Simply over a decade in the past, Kacey Musgraves emerged as a pristine untouched tone in nation track – a mid-tempo storyteller with an improbable acuity each in her lyrics and in her instrumentation, understanding simply when to select up the harmonica, whistle a song or split out the vocoder.
Within the years and award-winning albums since, she’s confirmed herself to be malleable: weaving disco-pop into her narratives the place becoming (maximum memorably on “High Horse” from 2018’s “Golden Hour,” the love-forward shed that earned her novel of the week on the 2019 Grammys ), recording in Spanish ( “Gracias a la Vida” from 2021’s official separation file, “star-crossed” ), and maximum not too long ago, recording a trait with Zach Bryan, which has develop into her first Refuse. 1 crash (the sentimental “I Be mindful The whole thing,” one of AP’s picks for best of 2023.) In 2024, it has led to “Deeper Well,” a muted folk record with a warm kind of profundity.
The album opens with the ’60s folk-inspired “Cardinal,” a similar tone to its closer, “Nothing to be Scared Of” – acoustic guitars and Musgraves’ open-hearted narratives delivered through her glassy vocal delivery. Much of the album follows the format, but with quite a few surprises.
Those looking for capital-C country through Musgraves’ matured folk filter could skip to “The Architect,” a masterful acoustic rumination on a higher power. “Sometimes I look in the mirror and wish I could make a request/Could I pray it away? Am I shapeable clay? Or is this as good as it gets?,” she asks.
On “Anime Eyes,” Musgraves describes a “Miyazaki sky” and talk-sings her way through a kaleidoscopic, psychedelic detour. “Lonely Millionaire” is a surprising near-reimagination of Atlanta rapper JID’s “Kody Blu 31.” Seriously: he received a songwriting credit for the song, she does not rap, and it’s a weeper.
For lovers following Musgraves’ occupation for the reason that very starting, “Deeper Well” is a famous evolution from “Follow Your Arrow,” the celebratory country-as-heck LGBT+ anthem from her 2013 debut novel “Same Trailer Different Park.” But the spirit is the same: Musgraves has long pushed the boundaries of her formative genre – whether its touring with Willie Nelson and Katy Perry – or when she made sure her co-writers Brandy Clark and Shane McAnally took the stage when she won the Country Music Awards Song of the Year Award in 2014 for her first hit; it was the first time two openly gay people stood on the CMA stage for an award.
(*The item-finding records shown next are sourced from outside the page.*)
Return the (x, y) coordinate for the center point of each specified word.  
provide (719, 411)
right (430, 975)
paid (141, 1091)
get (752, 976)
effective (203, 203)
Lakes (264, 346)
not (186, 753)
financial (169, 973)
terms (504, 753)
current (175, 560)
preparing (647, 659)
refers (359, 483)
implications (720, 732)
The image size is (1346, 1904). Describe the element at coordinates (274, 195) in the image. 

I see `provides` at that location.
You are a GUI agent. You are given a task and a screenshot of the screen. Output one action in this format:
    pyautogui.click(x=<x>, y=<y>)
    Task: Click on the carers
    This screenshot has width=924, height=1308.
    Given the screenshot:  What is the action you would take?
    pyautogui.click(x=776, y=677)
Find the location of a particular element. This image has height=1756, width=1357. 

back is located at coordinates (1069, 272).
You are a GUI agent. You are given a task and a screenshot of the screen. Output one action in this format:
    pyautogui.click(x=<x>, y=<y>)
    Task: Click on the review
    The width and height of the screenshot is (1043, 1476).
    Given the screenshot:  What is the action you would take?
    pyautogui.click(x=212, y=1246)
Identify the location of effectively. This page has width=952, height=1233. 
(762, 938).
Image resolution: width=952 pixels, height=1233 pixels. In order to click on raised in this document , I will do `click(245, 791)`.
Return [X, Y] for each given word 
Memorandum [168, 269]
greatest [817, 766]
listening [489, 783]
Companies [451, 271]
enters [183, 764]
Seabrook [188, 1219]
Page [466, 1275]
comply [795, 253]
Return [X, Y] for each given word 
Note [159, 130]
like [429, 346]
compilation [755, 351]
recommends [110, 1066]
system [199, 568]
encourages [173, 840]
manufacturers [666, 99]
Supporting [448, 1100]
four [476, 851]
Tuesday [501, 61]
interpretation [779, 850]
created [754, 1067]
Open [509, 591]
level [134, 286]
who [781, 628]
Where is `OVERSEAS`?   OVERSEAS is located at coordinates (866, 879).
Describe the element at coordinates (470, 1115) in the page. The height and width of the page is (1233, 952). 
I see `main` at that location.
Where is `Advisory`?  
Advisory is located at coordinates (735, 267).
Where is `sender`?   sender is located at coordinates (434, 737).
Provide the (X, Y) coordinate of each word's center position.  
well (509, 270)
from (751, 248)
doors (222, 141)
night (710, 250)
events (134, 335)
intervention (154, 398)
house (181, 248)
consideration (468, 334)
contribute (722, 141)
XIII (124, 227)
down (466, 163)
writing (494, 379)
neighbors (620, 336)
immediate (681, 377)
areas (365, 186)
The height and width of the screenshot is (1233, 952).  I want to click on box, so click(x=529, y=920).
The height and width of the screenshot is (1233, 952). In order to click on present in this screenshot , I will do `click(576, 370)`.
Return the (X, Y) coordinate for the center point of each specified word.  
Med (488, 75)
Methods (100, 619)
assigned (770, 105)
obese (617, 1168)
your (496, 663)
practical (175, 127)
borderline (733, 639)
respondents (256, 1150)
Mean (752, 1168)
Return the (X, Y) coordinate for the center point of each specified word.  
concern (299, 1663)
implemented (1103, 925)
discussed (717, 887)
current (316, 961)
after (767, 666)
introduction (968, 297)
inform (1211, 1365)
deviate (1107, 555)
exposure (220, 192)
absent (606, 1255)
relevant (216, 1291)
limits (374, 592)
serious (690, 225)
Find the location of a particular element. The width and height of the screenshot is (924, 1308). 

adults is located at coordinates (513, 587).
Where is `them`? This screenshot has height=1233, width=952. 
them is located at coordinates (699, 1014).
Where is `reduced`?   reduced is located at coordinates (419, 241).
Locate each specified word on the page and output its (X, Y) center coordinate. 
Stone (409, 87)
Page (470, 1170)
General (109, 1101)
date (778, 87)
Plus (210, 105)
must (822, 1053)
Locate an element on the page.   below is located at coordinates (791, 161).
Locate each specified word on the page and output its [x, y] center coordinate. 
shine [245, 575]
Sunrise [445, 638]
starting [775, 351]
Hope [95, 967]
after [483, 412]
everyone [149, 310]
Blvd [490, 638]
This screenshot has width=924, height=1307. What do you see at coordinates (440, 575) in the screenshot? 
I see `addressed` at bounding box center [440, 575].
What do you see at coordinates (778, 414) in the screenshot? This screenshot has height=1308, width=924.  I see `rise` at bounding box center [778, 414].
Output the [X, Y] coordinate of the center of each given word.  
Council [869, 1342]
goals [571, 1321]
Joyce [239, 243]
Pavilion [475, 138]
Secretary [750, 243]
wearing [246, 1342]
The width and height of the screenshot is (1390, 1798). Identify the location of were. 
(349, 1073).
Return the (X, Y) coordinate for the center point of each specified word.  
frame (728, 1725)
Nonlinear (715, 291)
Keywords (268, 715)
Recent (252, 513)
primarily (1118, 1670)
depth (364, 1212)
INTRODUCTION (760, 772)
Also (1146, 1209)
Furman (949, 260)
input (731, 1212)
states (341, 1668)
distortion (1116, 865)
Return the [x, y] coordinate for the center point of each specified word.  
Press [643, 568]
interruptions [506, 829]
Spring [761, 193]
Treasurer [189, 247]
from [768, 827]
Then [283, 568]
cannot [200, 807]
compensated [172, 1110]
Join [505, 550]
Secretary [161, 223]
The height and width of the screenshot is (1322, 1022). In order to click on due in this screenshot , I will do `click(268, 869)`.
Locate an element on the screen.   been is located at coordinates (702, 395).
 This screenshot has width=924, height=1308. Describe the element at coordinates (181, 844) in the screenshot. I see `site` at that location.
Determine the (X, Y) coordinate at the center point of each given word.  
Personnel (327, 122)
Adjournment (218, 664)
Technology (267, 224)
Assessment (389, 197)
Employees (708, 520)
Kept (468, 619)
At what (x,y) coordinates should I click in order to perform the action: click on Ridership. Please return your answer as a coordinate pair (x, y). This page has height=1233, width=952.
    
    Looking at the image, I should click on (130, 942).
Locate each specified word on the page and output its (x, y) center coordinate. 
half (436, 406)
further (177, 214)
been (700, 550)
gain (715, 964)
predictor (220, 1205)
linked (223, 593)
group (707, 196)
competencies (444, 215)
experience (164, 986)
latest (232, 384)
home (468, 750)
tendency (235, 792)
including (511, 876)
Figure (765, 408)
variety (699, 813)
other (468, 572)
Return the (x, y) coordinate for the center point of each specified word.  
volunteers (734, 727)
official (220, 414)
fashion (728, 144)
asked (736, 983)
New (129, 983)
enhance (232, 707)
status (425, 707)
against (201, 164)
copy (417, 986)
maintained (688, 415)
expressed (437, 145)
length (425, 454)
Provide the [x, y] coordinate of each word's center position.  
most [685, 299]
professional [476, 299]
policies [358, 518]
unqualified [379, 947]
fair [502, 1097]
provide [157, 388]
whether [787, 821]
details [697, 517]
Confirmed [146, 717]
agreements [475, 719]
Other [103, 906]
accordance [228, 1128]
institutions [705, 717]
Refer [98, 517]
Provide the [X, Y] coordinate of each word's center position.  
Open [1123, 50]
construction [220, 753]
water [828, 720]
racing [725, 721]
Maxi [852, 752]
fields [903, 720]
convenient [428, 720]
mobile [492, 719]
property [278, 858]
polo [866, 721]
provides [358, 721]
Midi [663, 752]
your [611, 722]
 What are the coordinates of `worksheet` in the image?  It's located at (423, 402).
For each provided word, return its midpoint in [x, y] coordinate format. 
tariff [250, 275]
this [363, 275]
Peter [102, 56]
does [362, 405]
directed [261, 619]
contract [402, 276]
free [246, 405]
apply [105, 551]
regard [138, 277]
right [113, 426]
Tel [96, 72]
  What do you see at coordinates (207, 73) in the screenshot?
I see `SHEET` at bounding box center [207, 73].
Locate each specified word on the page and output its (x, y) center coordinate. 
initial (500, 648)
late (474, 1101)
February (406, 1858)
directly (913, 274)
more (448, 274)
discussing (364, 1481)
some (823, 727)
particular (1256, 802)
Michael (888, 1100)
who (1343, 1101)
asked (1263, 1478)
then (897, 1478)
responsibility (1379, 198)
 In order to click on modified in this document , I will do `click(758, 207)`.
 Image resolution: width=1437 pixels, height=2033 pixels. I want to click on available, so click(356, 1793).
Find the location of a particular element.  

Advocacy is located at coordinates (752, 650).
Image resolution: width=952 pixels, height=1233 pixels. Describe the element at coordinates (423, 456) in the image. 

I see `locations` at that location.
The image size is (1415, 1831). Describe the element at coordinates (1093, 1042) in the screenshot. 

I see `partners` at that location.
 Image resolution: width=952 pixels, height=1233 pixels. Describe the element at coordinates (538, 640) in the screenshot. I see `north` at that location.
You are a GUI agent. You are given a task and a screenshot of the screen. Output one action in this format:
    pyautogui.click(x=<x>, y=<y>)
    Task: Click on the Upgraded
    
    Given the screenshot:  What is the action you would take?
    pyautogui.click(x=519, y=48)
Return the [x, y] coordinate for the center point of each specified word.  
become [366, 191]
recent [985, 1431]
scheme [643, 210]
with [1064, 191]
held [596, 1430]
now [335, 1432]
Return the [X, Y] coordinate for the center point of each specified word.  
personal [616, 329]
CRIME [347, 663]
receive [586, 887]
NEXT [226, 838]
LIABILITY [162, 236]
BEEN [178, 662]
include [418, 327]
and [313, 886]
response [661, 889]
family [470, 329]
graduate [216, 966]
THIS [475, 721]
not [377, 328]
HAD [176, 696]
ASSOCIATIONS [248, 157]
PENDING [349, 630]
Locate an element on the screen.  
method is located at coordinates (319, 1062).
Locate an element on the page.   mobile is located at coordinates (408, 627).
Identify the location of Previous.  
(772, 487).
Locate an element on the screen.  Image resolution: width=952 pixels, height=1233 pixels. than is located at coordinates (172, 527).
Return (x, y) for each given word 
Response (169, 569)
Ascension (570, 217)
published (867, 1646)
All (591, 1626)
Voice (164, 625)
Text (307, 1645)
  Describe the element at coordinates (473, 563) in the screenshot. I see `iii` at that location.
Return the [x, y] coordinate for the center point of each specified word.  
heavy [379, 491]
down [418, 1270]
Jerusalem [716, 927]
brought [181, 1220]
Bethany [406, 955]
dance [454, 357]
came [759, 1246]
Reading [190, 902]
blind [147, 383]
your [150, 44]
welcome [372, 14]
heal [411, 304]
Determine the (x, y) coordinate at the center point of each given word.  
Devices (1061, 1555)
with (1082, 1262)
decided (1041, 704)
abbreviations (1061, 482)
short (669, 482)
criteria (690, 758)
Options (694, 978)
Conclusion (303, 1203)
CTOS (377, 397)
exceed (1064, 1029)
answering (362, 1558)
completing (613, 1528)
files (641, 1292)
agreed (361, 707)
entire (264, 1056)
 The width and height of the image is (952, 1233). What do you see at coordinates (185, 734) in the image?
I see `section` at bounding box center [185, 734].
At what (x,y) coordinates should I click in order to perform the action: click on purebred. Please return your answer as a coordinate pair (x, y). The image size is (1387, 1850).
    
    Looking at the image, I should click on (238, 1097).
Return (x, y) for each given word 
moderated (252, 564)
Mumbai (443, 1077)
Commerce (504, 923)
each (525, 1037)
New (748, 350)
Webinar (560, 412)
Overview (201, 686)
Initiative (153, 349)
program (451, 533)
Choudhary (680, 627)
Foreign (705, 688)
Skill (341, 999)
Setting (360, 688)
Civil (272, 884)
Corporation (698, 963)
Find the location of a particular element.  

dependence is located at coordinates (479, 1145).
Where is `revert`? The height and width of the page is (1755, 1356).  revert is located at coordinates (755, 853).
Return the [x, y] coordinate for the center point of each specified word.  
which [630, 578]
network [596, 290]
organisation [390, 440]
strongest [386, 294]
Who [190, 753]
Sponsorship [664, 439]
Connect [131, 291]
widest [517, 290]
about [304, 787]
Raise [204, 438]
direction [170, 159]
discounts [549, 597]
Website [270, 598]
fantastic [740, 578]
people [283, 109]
That she chooses to move her needle, here, in a softer direction feels fitting.
Sometimes, that means hyper-specific language of the current moment, like in the fingerpicking title track “Deeper Well.” “My Saturn has returned/when I turned 27,” she sings, referencing the widespread astrological conceit that still seems on Ariana Grande’s original novel, “eternal sunshine.” “Everything started to change/Took a long time, but I learned.” There’s some other series, “You’ve got dark energy,” that feels extra like a textual content message than an efficient lyric — and runs the danger of courting itself the year the listener hears it — however that, too, is usually a device. Right here, Musgraves is fascinated by one of those existential bloodletting, revealing the depths of her ideas about love and loss of life trickle out in gorgeous-sounding songs with candy melodies.
Like within the standout “Dinner with Friends,” her tear-jerkin’ reaction to “The Sound of Music” vintage “My Favorite Things,” by which Musgraves, atop piano and acoustic guitar, sings about the entire issues she loves — and can omit — “from the other side” of age.
“My home state of Texas/The sky there, the horses and dogs,” she sings, “Intimate convos that go way into the night/The way that sun on my floor makes a pattern of light.”
As a complete, “Deeper Well” is a soft-pedaled album, but also one that celebrates her humanity. It’s a nice change of pace — arguably the best kind — one with some familiarity.